Elle tourne la chaise d'un geste et me dit de me regarder dans le miroir. OK, Alice est la meilleure. Et j'adore ça.
Mes cheveux, raides et brillants, tombent en boucles souples le long de mon dos. Il semble même y avoir des reflets rouges alors qu'ils sont habituellement d'un brun terne. Mes yeux habituellement tout aussi d'un brun fadasse semblent sensuels et mes lèvres sont boudeuses et pleines. Alice a même choisi une tenue pour moi. Une chemise bleue marine... je ne savais même pas que la possédais... un pantalon près du corps noir, dont elle m'assure qu'il est parfait pour une occasion tel qu'un verre après le travail.
Un coup de klaxon se fait entendre à l'extérieur. Elle me balance mon sac à main et balance par la porte vers le taxi qui m'attend. « Amuses toi bien ! ». Elle dit au revoir en bougeant la petite main boudinée de Max sur le seuil de la porte.
J'arrive au bar un peu après 19h, faisant mon chemin à travers la foule de personnes venant de quitter leur travail, et cherchant désespérément Edward. Je finis par le voir gardant une table dans le fond. Il regarde autour de lui et ne m'a pas encore vue. Je racle ma gorge nerveusement.
Edward se redresse d'un coup et sourit. « Salut Bella. Laisses moi te chercher un verre... quel sera ton poison ? ».

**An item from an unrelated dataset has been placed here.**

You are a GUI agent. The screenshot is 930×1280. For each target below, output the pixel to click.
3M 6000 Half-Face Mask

« Non Edward. Je t'offre le verre, tu te rappelles ? ». Il semble mal à l'aise une seconde puis dit. « Une bière serait géniale. ».
Je fais mon chemin vers le bar et ordonne sa bière et une vodka tonic pour moi. Je repars prudemment jusqu'à notre table avec notre commande. La dernière chose que je veux serait de trébucher et de les renverser partout. Je ne suis pas aussi maladroite qu'étant adolescente mais il vaut mieux ne pas prendre de risque.

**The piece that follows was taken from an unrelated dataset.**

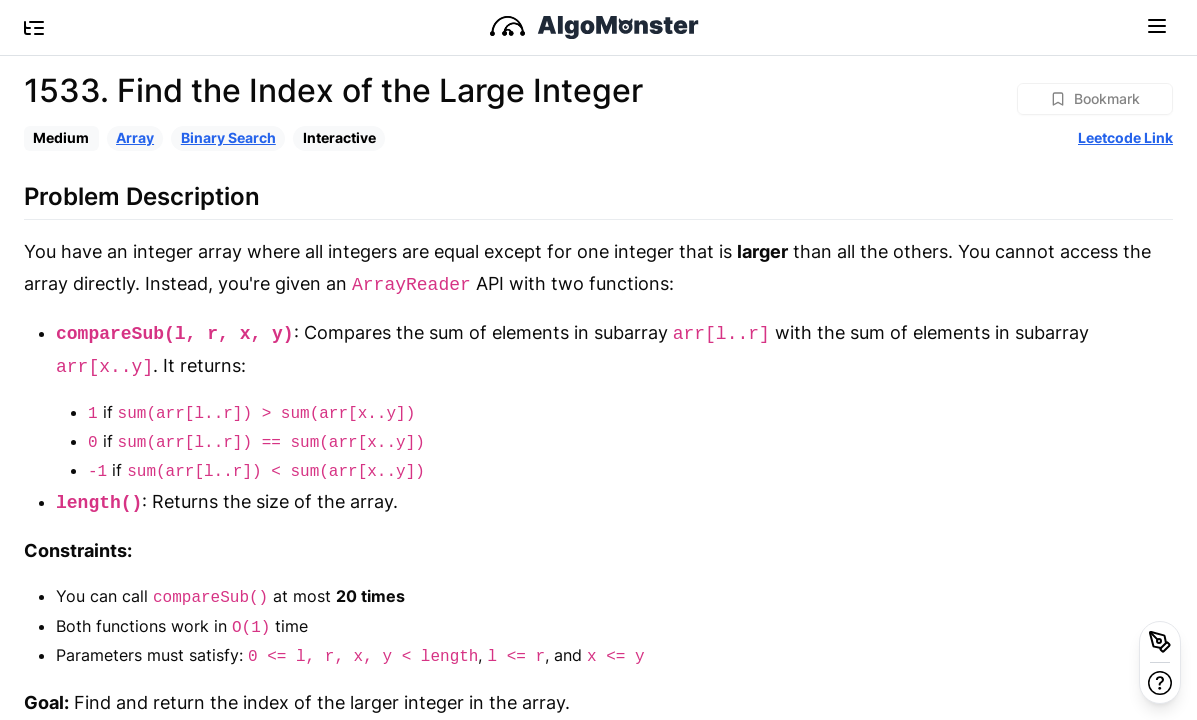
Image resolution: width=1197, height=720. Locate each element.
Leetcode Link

Je lui tends son verre. « Et voilà Edward. ». Je prends la chaise en face de lui et me demande ce que je peux dire ensuite.
« Alors Bella. Est ce que tu as toujours vécu à Seattle ? ».
« Non, j'ai vécu dans une petite ville appelée Forks avec mon père. Je suis venue à la fac ici et puis ma grand mère m'a laissé sa maison dans le coin alors, ben je suis restée. ». Je prends une gorgée de ma boisson pour calmer mes nerfs. « Et pour toi ? ».
« Je viens de Chicago à la base, puis j'ai emménagé ici il y a quelques années de ça avec ma famille. Mon père est médecin et ma mère apprécie le changement. ». Un sourire un coin embellit ses lèvres et j'en suis presque tombée de ma chaise tellement il est super sexy.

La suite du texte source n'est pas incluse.